Researchers at the University of Minnesota believe recent estimates of hearing loss among teenagers might be too high.
A study published last month in the Journal of the American Medical Association showed that 20 percent of teens in the U.S. have noise-induced hearing loss.
But Bert Schlauch, a professor at the university's Department of Speech-Language-Hearing Sciences, said measurement error could be to blame for some of that.
"We believe that many fewer children have hearing loss than what's been reported in these other studies," Schlauch said Monday. "I think it's important that we have education that intense sounds can cause noise-induced hearing loss, but we don't have -- at least at this date -- the problem that is being reported in the news."
Schlauch and fellow researcher Edward Carney looked at some of the same data used for the Journal of the American Medical Association study. Then they did computer simulations modeling the statistical properties of hearing tests, finding that up to 10 percent of children are falsely identified as having hearing loss.
Schlauch said the other studies haven't adequately addressed the issue of false positives or measurement error, which is especially common when trying to detect slight hearing loss.

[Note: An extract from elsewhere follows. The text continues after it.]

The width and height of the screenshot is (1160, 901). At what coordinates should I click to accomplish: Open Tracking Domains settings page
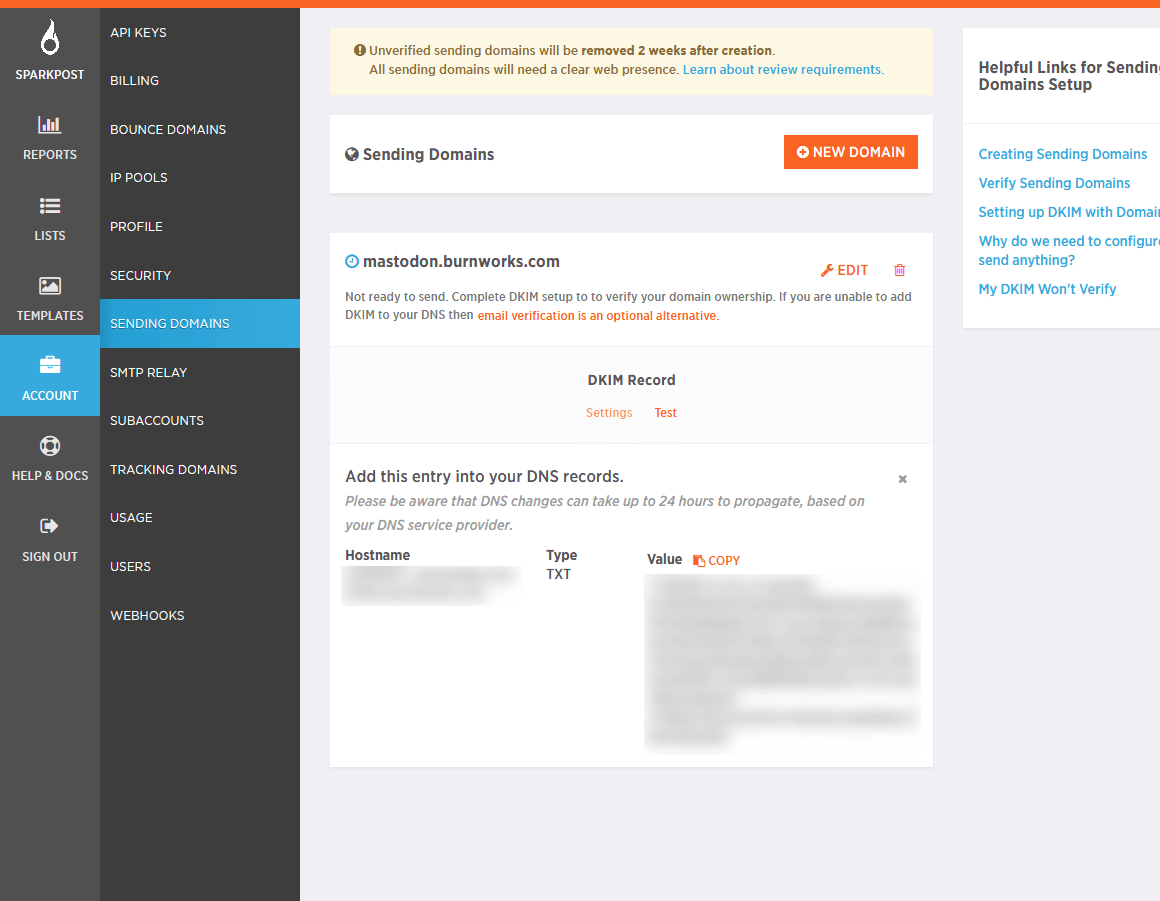[173, 469]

"If I bring someone in and measure their hearing, and then they take the headphones off and walk around outside the room and sit back down, if I were to measure their hearing again, I might not get the same answer," Schlauch said.
Schlauch said distractions, inconsistencies in hearing testing equipment and other variables can cause the false positives.
In a separate study, Schlauch and other researchers measured the hearing of students in the U of M marching band. After being tested multiple times, some of the hearing loss detected in some of the members disappeared when averaged out over time.